Reading text
########
Your eyes will adjust – just give it a minute.”
UC Health radiologist Dr. Bruce Mahoney, assistant professor of radiology at the University of Cincinnati College of Medicine, takes a seat in the darkened room. The computer screen before him illuminates, revealing the electronic medical chart of his patient.
The chart contains rows and rows of images and notes, each with a story to tell from the past decade. But Dr. Mahoney, who specializes in nuclear medicine, doesn’t just see data — he sees the patient spring to life before his eyes.
He chooses a scan taken earlier this morning. The patient, he says, has cancer and has visited UC Medical Center today to find out if the treatment is working.
Dr. Mahoney also understands the personal nature of what he does — somewhere in the building, not far from where he sits, the patient whose body now appears on his screen is waiting nervously to hear what the scan has revealed.
“We try to read at least 90 percent of urgent scans in under an hour,” he says.
As he carefully views the image, Dr. Mahoney dictates comments into a small microphone to record what he sees.
“The small and large bowel appear normal period.” His fingers fly across the keyboard and move quickly through the other images, which seem to race along with the rapid movement of his experienced eyes.
Elsewhere in this darkened room, three other radiologists are also reading images. The room is silent, though every now and then the voice of an attending radiologist begins explaining a technique or pointing out a subtle abnormality to the medical residents and fellows who are studying under them. They cluster around a computer screen, the glow of the black and white images reflecting on their faces.
########
Data below
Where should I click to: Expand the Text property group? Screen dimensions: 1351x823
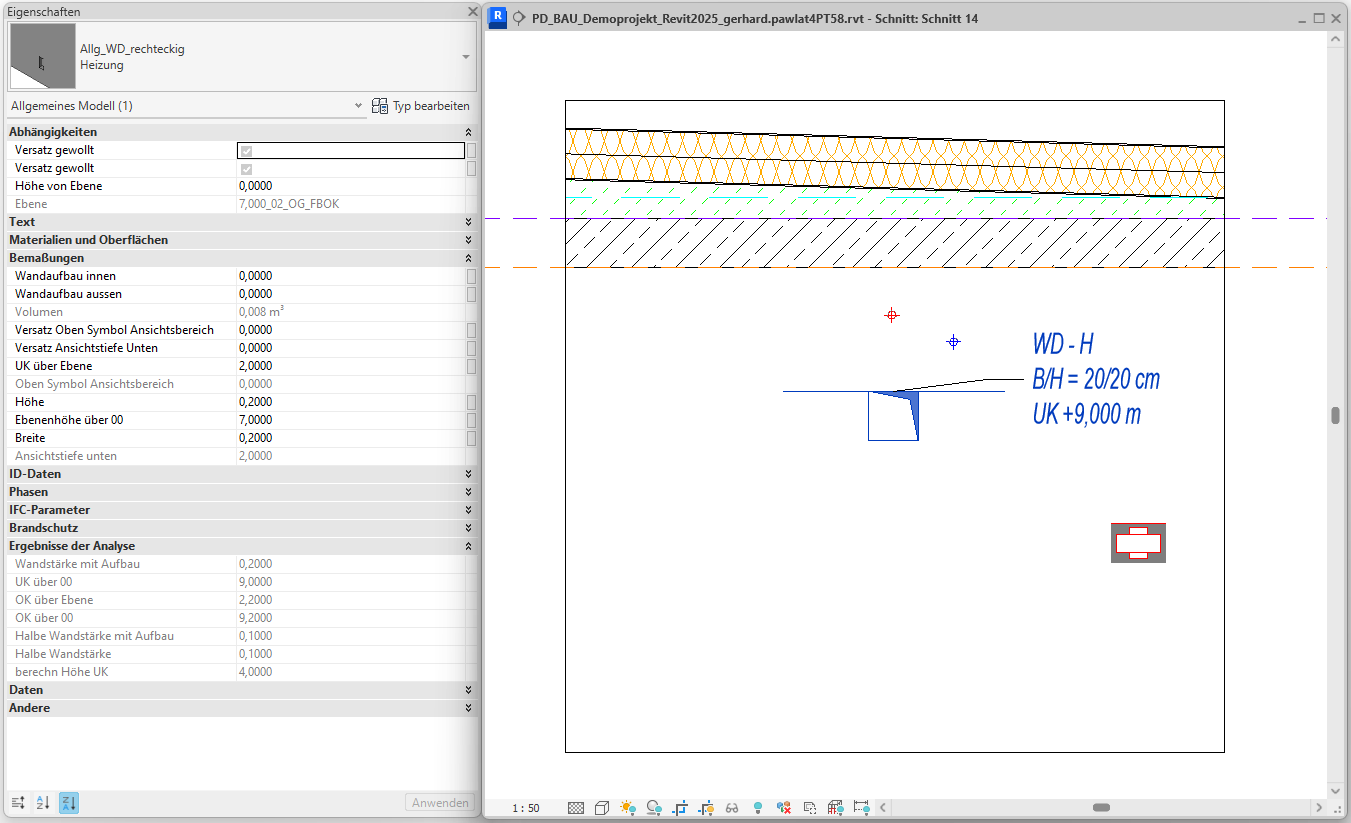[468, 222]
########
Directions for this task
Pick up the article on radiologists reading scans at UC Medical Center after its last sentence and carry it forward.

Answer to this exercise
But otherwise, there are no phones, music or distractions – just the hum of the computers and the occasional low voice dictating an observation into a microphone.
While most people think of radiology as the practice of reading scans in a dark room all day — and truthfully, much of it is — they never see the nuance, the science and the humanity it demands.
Radiologists don’t interact directly with patients most of the time, but Dr. Mahoney feels like he knows them nonetheless.
“When you look up and see the patient’s name, when you see the patient’s age, you imagine that they might have children,” he says. “In the end, the scans are people. They’re not just pictures.”
Radiologists may not be the most visible medical professionals in the hospital, but they play critical roles in the care and lives of their patients.
In fact, radiology often marks the turning point in a patient’s medical journey. The reading room is where a suspicion turns into a diagnosis, where a question becomes an answer — and where treatment and recovery can begin.
“Often, we’re the first people to know good or bad news,” Dr. Mahoney says.
If it’s bad news, those patients often return time and time again for care, treatment — and more scans.
“It’s easy to feel like you know them,” he says.